Pauline Félicité then became the second mistress of Louis XV, although her sister kept the official position of maîtresse en titre. The king lavished her with gifts, the greatest being the castle of Choisy-le-Roi, newly decorated in blue and silver.
To provide her an appropriate status at court, the king arranged for her to marry a nobleman who agreed not to interfere in their relationship. On 28 September 1739, Pauline Félicité married Jean Baptiste Félix Hubert de Vintimille, marquis de Vintimille, comte du Luc (born 1720), who departed to the country after their wedding. After the wedding, she was also given the post of designate Dame du Palais (lady-in-waiting) to the future bride of the crown prince and 6000 livres; though the crown prince was not yet even married, this gave her an official place in the court hierarchy. The new marquise de Ventimille soon became pregnant by the king.

Pauline Félicité was described as taller, louder and wittier than her older sister. She was much more ambitious than her older sister and predecessor, and demonstrated a desire for money and political influence; her arrogance quickly made her hated within the court and by the public.

Her period as royal mistress was cut short; she died of convulsions in 1741 while giving birth to a son.
Her corpse was placed at Lit de parade in the town of Versailles, but during the night the guards left the room to drink, and a mob broke in and mutilated the corpse of "the king's whore".

Both the king and her older sister, Louise Julie, were devastated by the death of their lover and sister, and Louise Julie reportedly underwent a Catholic ritual of penitence by washing the feet of the poor out of mourning for her departed sister.

The son of the king and Madame de Ventimille was named Charles de Ventimille and given the title of duc de Luc. He so resembled his father that he was called Demi-Louis. He was raised by his aunt, Louise Julie but was legally acknowledged by his mother's husband.
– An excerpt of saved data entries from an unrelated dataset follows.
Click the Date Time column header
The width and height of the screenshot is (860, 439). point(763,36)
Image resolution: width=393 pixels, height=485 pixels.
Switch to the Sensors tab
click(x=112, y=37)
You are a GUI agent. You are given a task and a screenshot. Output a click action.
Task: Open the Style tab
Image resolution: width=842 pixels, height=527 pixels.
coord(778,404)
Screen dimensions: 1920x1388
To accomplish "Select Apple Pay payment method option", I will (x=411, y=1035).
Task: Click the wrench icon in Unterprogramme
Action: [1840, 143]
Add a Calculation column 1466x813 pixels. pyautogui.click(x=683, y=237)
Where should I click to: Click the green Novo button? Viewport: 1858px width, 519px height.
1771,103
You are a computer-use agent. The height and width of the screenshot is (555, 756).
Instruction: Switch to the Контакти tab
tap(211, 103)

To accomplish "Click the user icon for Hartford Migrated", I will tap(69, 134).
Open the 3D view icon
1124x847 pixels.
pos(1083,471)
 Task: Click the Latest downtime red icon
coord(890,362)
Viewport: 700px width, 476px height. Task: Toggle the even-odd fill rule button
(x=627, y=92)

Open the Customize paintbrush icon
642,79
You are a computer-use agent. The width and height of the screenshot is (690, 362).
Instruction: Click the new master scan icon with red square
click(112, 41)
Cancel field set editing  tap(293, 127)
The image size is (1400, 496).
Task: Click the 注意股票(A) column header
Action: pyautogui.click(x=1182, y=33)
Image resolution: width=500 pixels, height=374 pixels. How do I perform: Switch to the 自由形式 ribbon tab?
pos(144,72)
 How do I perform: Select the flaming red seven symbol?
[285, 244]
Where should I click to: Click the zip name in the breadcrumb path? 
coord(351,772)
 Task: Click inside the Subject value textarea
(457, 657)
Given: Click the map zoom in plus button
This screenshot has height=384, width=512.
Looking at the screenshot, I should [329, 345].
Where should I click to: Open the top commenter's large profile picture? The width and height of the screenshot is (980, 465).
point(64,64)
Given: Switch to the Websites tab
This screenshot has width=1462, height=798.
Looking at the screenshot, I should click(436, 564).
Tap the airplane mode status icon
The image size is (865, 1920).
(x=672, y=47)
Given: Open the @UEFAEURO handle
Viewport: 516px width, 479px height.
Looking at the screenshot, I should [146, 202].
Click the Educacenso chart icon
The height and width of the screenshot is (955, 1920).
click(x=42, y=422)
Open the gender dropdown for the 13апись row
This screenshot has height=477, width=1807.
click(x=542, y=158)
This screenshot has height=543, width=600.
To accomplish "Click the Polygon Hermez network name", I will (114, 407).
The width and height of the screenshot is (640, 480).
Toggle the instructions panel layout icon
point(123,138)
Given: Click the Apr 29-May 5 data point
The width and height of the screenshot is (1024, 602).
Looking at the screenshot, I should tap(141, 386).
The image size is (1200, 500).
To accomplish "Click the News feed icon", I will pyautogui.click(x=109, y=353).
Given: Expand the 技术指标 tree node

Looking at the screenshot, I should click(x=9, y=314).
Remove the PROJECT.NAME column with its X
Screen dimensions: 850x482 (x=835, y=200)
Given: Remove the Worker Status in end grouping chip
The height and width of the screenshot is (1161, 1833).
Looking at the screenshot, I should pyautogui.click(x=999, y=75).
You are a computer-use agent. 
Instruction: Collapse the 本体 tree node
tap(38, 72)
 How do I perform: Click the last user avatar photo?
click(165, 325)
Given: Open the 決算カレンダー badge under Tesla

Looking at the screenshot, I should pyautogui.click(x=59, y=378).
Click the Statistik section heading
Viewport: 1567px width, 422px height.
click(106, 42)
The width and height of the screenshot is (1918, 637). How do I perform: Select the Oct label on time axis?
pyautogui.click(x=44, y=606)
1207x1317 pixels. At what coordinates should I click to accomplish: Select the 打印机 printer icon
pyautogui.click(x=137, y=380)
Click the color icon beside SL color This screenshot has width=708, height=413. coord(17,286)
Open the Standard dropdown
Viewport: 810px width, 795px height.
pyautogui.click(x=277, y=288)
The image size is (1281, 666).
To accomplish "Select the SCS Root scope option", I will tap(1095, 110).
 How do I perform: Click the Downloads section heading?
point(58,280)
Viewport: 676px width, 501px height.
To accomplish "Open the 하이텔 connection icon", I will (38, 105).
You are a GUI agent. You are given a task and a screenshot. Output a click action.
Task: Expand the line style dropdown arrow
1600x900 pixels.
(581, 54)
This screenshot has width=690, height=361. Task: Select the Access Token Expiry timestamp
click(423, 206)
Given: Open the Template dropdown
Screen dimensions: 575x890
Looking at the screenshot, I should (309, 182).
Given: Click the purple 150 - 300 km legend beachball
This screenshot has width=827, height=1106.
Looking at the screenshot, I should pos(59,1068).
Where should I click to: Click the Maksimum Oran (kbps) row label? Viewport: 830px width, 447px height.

The king took care of his financial needs but never paid him much attention nor was he brought up at court. The Duke de Richeliue who was a close friend of Louis XV stated in his memoirs that the "King will never legitimized any of his illegitimate children as long as his wife Queen Marie Leszczyńska was still alive" out of respect to their once loving marriage, a principle which he uphold even after the death of his wife in 1768. Later, Madame de Pompadour wanted to marry her daughter to him, but the king would not allow it.

==Depiction in fiction==
Pauline is one of the central characters in Sally Christie's The Sisters of Versailles (Simon&Schuster 2015), a novel about Louis XV and the notorious Mailly-Nesle sisters.